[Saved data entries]
________
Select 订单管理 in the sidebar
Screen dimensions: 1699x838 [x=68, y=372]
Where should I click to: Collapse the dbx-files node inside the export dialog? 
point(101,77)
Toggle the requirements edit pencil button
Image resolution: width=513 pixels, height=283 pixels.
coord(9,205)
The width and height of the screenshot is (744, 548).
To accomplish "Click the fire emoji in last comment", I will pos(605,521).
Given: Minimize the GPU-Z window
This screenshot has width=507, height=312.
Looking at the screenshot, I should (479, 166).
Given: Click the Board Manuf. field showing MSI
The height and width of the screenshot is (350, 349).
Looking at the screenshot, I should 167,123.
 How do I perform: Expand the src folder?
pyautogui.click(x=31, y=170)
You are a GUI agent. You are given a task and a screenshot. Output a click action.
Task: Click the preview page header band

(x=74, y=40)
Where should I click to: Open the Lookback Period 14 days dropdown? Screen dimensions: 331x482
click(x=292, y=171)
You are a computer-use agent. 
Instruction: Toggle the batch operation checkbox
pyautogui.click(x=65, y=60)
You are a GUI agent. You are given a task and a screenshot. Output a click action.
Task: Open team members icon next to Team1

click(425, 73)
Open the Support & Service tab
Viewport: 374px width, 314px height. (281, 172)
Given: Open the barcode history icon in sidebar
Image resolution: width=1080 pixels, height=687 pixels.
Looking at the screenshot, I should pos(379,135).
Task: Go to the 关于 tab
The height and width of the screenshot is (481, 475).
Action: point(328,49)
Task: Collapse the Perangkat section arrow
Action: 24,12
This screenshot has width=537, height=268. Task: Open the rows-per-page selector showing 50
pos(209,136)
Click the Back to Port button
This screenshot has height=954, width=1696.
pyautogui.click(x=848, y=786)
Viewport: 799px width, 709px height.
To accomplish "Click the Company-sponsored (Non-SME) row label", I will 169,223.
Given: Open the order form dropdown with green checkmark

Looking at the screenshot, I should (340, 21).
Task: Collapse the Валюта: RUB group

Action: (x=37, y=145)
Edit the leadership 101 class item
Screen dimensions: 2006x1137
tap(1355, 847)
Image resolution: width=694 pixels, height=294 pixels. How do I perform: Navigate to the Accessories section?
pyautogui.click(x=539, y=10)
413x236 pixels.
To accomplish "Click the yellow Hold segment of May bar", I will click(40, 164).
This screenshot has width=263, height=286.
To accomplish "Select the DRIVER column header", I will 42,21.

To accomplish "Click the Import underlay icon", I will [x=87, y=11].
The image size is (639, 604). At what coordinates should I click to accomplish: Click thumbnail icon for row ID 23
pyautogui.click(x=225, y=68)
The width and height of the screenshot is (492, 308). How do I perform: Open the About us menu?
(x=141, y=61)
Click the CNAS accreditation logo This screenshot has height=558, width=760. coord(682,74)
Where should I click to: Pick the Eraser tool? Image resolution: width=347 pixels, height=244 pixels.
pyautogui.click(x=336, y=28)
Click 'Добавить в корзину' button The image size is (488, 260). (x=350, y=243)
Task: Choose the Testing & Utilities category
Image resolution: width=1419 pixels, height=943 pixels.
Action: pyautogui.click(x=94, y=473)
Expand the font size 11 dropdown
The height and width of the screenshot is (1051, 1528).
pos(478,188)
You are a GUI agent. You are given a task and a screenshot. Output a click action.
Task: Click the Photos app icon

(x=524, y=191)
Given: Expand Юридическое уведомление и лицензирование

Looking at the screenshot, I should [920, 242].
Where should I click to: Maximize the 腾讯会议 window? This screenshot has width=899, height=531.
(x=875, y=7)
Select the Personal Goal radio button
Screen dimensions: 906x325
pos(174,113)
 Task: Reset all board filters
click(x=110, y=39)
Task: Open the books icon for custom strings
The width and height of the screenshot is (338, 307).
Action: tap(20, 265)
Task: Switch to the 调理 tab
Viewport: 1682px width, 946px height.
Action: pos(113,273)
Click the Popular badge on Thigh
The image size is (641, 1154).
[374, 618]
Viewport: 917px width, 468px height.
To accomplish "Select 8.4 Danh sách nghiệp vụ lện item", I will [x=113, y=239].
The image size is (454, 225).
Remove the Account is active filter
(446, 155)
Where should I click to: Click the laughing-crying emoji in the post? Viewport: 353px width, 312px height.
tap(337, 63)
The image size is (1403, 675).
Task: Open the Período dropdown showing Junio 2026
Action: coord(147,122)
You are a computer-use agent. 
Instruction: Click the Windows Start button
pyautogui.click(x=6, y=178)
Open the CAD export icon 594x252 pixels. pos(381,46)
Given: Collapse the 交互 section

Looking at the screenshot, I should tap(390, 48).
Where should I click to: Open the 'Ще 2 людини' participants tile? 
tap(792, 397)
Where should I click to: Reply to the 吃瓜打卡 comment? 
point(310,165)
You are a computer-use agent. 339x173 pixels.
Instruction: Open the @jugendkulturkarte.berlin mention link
________
#### [Directions for this task]
Your task is to retype the records above exactly.

#### [The answer]
Select 订单管理 in the sidebar
Screen dimensions: 1699x838 [x=68, y=372]
Where should I click to: Collapse the dbx-files node inside the export dialog? 
point(101,77)
Toggle the requirements edit pencil button
Image resolution: width=513 pixels, height=283 pixels.
coord(9,205)
The width and height of the screenshot is (744, 548).
To accomplish "Click the fire emoji in last comment", I will pos(605,521).
Given: Minimize the GPU-Z window
This screenshot has width=507, height=312.
Looking at the screenshot, I should (479, 166).
Given: Click the Board Manuf. field showing MSI
The height and width of the screenshot is (350, 349).
Looking at the screenshot, I should 167,123.
 How do I perform: Expand the src folder?
pyautogui.click(x=31, y=170)
You are a GUI agent. You are given a task and a screenshot. Output a click action.
Task: Click the preview page header band

(x=74, y=40)
Where should I click to: Open the Lookback Period 14 days dropdown? Screen dimensions: 331x482
click(x=292, y=171)
You are a computer-use agent. 
Instruction: Toggle the batch operation checkbox
pyautogui.click(x=65, y=60)
You are a GUI agent. You are given a task and a screenshot. Output a click action.
Task: Open team members icon next to Team1

click(425, 73)
Open the Support & Service tab
Viewport: 374px width, 314px height. (281, 172)
Given: Open the barcode history icon in sidebar
Image resolution: width=1080 pixels, height=687 pixels.
Looking at the screenshot, I should pos(379,135).
Task: Go to the 关于 tab
The height and width of the screenshot is (481, 475).
Action: point(328,49)
Task: Collapse the Perangkat section arrow
Action: 24,12
This screenshot has width=537, height=268. Task: Open the rows-per-page selector showing 50
pos(209,136)
Click the Back to Port button
This screenshot has height=954, width=1696.
pyautogui.click(x=848, y=786)
Viewport: 799px width, 709px height.
To accomplish "Click the Company-sponsored (Non-SME) row label", I will 169,223.
Given: Open the order form dropdown with green checkmark

Looking at the screenshot, I should (340, 21).
Task: Collapse the Валюта: RUB group

Action: (x=37, y=145)
Edit the leadership 101 class item
Screen dimensions: 2006x1137
tap(1355, 847)
Image resolution: width=694 pixels, height=294 pixels. How do I perform: Navigate to the Accessories section?
pyautogui.click(x=539, y=10)
413x236 pixels.
To accomplish "Click the yellow Hold segment of May bar", I will click(40, 164).
This screenshot has width=263, height=286.
To accomplish "Select the DRIVER column header", I will 42,21.

To accomplish "Click the Import underlay icon", I will [x=87, y=11].
The image size is (639, 604). At what coordinates should I click to accomplish: Click thumbnail icon for row ID 23
pyautogui.click(x=225, y=68)
The width and height of the screenshot is (492, 308). How do I perform: Open the About us menu?
(x=141, y=61)
Click the CNAS accreditation logo This screenshot has height=558, width=760. coord(682,74)
Where should I click to: Pick the Eraser tool? Image resolution: width=347 pixels, height=244 pixels.
pyautogui.click(x=336, y=28)
Click 'Добавить в корзину' button The image size is (488, 260). (x=350, y=243)
Task: Choose the Testing & Utilities category
Image resolution: width=1419 pixels, height=943 pixels.
Action: pyautogui.click(x=94, y=473)
Expand the font size 11 dropdown
The height and width of the screenshot is (1051, 1528).
pos(478,188)
You are a GUI agent. You are given a task and a screenshot. Output a click action.
Task: Click the Photos app icon

(x=524, y=191)
Given: Expand Юридическое уведомление и лицензирование

Looking at the screenshot, I should [920, 242].
Where should I click to: Maximize the 腾讯会议 window? This screenshot has width=899, height=531.
(x=875, y=7)
Select the Personal Goal radio button
Screen dimensions: 906x325
pos(174,113)
 Task: Reset all board filters
click(x=110, y=39)
Task: Open the books icon for custom strings
The width and height of the screenshot is (338, 307).
Action: tap(20, 265)
Task: Switch to the 调理 tab
Viewport: 1682px width, 946px height.
Action: pos(113,273)
Click the Popular badge on Thigh
The image size is (641, 1154).
[374, 618]
Viewport: 917px width, 468px height.
To accomplish "Select 8.4 Danh sách nghiệp vụ lện item", I will [x=113, y=239].
The image size is (454, 225).
Remove the Account is active filter
(446, 155)
Where should I click to: Click the laughing-crying emoji in the post? Viewport: 353px width, 312px height.
tap(337, 63)
The image size is (1403, 675).
Task: Open the Período dropdown showing Junio 2026
Action: coord(147,122)
You are a computer-use agent. 
Instruction: Click the Windows Start button
pyautogui.click(x=6, y=178)
Open the CAD export icon 594x252 pixels. pos(381,46)
Given: Collapse the 交互 section

Looking at the screenshot, I should tap(390, 48).
Where should I click to: Open the 'Ще 2 людини' participants tile? 
tap(792, 397)
Where should I click to: Reply to the 吃瓜打卡 comment? 
point(310,165)
You are a computer-use agent. 339x173 pixels.
Instruction: Open the @jugendkulturkarte.berlin mention link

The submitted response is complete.